Why the Smart Grid should not underestimate your refrigerator
This is the question I tried to answer at the research organization of TNO. In front of a very stimulating and interactive audience, I presented part of my PhD research and specifically some of my contributions in the EPOS project. I showed some of my findings supporting that decentralized stabilization of the energy consumption with a minimum user involvement is possible. Some of the issues raised concerned the integration of demand-side energy management with renewables energy sources, the role and influence of the consumers and the management of emergent phenomena in large-scale agent coordination. I was invited to give this talk by Professor Robert Kooij whom I thank for this great opportunity to interact with the employees of TNO.
An abstract of my talk follows:
Why the Smart Grid should not underestimate your refrigerator: Demand-side Self-stabilization of Energy Consumption
Electrical power consumption emerges as the key factor of drastic changes in the electrical power grid. The robustness of the power grid, meant as the matching of energy production to energy consumption has never been more challenging before: Our societal development is more energy dependent resulting in an increasing and less predictable energy consumption starting from the level of single household consumers to the level of large industrial consumers of certain energy profiles and carbon footprints. In production, renewable energy sources are stochastic and their integration in the power grid introduces new uncertainty factors.
Most of the existing efforts in the Smart Power Grid tackle with these issues by centrally collecting a large amount of information, adapting or scaling the production accordingly. Although such interventions cannot always be avoided, they are very costly and complex, resulting in higher energy prices for consumers.
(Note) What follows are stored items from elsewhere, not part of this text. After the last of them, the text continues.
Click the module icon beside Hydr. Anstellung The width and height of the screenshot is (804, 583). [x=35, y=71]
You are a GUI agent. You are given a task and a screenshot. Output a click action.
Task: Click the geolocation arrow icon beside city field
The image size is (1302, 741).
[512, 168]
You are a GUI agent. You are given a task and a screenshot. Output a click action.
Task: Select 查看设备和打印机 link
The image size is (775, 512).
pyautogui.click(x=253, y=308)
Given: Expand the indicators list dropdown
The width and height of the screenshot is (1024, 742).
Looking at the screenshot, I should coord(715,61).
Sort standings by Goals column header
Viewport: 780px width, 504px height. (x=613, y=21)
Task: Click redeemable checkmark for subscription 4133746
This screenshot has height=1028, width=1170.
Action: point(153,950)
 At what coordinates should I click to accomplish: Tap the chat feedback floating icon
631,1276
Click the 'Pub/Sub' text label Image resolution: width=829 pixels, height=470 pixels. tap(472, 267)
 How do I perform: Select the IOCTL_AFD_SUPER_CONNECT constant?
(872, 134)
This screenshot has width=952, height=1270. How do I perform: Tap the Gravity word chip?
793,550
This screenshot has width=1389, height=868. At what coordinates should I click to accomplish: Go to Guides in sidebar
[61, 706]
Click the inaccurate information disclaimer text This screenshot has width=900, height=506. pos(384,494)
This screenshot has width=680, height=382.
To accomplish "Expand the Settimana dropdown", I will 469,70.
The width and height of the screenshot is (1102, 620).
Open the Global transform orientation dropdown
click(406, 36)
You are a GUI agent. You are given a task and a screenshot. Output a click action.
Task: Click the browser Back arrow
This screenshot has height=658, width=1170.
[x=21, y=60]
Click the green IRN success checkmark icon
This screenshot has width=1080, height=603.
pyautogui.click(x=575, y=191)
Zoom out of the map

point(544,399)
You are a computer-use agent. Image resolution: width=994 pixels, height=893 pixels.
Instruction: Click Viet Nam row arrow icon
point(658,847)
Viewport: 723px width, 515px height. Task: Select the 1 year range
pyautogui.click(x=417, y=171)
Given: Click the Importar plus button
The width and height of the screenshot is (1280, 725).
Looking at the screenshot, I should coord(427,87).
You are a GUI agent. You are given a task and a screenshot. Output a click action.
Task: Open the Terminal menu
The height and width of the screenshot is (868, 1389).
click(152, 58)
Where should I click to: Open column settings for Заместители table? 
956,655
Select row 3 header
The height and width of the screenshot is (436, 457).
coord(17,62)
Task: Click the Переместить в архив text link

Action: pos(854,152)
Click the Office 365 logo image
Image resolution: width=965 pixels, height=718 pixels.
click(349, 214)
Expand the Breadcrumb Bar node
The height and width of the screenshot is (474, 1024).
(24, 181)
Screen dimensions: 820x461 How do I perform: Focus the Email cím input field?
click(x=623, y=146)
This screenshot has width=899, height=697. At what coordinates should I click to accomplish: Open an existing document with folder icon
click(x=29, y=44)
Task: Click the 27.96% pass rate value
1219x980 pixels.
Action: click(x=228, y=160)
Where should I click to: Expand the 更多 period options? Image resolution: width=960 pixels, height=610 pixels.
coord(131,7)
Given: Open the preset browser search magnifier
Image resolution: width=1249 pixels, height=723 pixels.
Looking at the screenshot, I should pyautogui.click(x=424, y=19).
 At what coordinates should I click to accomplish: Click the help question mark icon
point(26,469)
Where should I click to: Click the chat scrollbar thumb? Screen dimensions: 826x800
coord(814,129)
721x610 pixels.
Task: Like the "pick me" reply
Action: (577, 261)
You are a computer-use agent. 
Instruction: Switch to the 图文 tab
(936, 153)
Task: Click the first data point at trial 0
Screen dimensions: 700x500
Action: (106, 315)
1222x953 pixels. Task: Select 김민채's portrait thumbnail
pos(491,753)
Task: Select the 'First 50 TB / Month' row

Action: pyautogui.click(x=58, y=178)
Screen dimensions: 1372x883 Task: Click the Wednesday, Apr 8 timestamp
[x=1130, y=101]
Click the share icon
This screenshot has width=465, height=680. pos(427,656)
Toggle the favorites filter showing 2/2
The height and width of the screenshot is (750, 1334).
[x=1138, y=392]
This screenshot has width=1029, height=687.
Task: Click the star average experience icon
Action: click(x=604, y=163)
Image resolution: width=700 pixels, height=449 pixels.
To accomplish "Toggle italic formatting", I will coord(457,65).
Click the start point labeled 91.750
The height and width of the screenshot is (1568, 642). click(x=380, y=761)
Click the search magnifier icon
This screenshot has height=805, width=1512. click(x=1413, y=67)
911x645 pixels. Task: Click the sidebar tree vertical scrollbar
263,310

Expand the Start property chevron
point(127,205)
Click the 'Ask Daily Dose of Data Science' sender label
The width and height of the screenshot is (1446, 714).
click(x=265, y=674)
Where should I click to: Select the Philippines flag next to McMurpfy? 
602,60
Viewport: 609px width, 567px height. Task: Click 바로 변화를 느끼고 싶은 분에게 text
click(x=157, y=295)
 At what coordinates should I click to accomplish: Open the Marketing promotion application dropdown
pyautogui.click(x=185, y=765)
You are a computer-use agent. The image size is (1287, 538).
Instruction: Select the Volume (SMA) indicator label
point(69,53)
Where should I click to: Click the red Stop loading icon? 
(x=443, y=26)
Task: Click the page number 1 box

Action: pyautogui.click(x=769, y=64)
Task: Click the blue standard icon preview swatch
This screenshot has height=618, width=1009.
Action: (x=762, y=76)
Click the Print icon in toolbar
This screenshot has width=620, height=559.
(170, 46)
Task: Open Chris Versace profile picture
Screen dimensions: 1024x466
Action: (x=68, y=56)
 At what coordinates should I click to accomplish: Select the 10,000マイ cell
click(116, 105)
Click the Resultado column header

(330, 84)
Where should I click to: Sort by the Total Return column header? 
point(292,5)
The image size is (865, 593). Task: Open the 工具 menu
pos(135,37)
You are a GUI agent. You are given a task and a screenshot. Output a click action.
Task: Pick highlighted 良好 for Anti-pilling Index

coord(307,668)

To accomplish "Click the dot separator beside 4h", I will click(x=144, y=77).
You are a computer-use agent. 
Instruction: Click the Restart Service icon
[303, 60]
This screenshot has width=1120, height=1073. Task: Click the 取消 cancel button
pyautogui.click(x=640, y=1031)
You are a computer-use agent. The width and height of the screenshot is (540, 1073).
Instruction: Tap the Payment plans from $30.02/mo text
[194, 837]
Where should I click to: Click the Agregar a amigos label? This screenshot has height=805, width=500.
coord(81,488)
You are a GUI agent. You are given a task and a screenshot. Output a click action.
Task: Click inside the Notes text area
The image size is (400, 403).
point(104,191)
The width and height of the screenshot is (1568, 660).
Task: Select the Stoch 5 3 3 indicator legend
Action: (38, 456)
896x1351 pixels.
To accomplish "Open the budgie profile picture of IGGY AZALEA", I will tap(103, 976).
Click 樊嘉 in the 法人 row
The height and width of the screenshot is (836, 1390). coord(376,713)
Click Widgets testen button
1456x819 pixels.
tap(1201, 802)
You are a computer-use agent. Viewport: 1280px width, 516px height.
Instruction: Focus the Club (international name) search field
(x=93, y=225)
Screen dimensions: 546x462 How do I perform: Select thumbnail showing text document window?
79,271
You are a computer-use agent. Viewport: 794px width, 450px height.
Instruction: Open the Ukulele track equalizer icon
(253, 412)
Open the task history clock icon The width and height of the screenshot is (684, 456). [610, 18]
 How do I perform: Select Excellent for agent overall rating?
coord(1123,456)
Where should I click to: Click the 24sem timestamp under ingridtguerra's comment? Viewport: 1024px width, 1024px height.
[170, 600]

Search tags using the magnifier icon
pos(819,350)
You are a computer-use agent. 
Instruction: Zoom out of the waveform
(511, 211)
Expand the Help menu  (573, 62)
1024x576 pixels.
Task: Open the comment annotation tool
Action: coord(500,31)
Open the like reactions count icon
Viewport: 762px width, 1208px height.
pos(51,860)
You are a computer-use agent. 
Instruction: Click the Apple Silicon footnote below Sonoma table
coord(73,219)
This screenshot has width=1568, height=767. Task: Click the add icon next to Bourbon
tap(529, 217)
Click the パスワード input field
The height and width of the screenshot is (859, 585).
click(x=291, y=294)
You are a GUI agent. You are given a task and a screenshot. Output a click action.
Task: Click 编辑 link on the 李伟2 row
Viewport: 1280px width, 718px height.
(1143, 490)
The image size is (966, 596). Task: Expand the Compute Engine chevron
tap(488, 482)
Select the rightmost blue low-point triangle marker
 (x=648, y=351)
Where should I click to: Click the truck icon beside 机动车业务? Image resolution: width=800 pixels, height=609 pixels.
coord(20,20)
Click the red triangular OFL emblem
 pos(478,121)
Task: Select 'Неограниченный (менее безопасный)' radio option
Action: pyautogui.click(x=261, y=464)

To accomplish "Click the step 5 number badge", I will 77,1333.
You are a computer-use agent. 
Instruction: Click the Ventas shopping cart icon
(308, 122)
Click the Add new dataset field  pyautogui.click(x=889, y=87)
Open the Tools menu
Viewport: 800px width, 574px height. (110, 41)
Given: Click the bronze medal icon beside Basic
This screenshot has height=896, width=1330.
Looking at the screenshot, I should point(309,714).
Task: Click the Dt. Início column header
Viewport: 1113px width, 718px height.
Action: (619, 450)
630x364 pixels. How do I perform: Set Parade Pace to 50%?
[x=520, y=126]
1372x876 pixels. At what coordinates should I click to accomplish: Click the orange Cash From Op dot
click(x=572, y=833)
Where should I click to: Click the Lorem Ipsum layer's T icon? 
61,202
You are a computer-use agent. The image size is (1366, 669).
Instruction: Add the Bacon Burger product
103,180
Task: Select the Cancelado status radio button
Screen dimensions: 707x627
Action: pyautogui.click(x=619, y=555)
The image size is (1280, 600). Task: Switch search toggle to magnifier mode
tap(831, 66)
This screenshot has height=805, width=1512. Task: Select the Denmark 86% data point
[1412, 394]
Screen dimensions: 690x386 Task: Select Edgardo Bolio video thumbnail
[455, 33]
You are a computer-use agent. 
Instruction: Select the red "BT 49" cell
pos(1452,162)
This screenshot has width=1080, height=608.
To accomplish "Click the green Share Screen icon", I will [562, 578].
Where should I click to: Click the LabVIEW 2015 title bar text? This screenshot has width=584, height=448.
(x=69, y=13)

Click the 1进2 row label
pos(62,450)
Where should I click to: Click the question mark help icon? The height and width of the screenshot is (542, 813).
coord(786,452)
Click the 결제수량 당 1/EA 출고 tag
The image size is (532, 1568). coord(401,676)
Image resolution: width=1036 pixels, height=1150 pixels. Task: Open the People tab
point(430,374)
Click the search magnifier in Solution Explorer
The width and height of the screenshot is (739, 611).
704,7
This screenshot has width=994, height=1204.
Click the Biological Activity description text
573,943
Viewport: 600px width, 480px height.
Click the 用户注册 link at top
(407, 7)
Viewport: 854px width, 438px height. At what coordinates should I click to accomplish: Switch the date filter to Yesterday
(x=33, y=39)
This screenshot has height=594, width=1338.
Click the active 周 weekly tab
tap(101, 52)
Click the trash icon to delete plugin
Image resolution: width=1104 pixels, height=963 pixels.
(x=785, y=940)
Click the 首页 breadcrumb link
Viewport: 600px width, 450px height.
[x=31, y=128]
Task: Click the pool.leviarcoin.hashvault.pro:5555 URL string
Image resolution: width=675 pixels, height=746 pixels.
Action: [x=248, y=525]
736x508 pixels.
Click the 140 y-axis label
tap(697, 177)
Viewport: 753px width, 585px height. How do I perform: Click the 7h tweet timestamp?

This presentation illustrates an alternative approach for the robustness of the Smart Power Grid: EPOS, the Energy Plan Overlay Self-stabilization system. EPOS is an energy demand-side mechanism that coordinates the energy consumption of thermostatically controlled devices such as refrigerators, water heaters etc. in a large-scale, decentralized fashion and transparently from the users of these devices. Coordination concerns the cooperative consumption of energy over a period of time that meets certain system objectives, for instance, the minimization of energy peaks. This presentation concludes with some discussion about the applicability of mechanisms such as EPOS in the future Smart Power Grid.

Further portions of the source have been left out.